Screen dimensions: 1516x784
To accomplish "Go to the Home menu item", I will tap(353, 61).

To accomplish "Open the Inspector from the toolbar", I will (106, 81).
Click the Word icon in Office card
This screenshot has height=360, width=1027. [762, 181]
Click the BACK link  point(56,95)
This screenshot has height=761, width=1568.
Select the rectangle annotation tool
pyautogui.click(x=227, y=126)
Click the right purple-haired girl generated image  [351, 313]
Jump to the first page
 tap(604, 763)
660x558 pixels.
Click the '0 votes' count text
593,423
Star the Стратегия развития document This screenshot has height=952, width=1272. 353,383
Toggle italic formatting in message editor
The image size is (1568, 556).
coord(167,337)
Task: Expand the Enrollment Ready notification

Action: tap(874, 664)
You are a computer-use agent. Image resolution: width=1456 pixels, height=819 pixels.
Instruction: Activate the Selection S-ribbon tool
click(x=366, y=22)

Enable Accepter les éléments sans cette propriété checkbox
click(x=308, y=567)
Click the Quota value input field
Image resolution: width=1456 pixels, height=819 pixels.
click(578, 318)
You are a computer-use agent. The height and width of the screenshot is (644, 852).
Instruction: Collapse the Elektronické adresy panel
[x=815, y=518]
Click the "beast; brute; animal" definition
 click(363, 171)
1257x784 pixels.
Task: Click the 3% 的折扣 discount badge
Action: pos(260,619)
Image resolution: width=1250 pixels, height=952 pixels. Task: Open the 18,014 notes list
|---|
#### EXERCISE DETAILS:
Please find every line in the material above that contains the word "width" and copy each of those lines. Case counts.

#### EXERCISE RESPONSE:
This screenshot has height=360, width=1027. [762, 181]
This screenshot has height=761, width=1568.
Star the Стратегия развития document This screenshot has height=952, width=1272. 353,383
You are a computer-use agent. Image resolution: width=1456 pixels, height=819 pixels.
Image resolution: width=1456 pixels, height=819 pixels.
You are a computer-use agent. The height and width of the screenshot is (644, 852).
Image resolution: width=1250 pixels, height=952 pixels. Task: Open the 18,014 notes list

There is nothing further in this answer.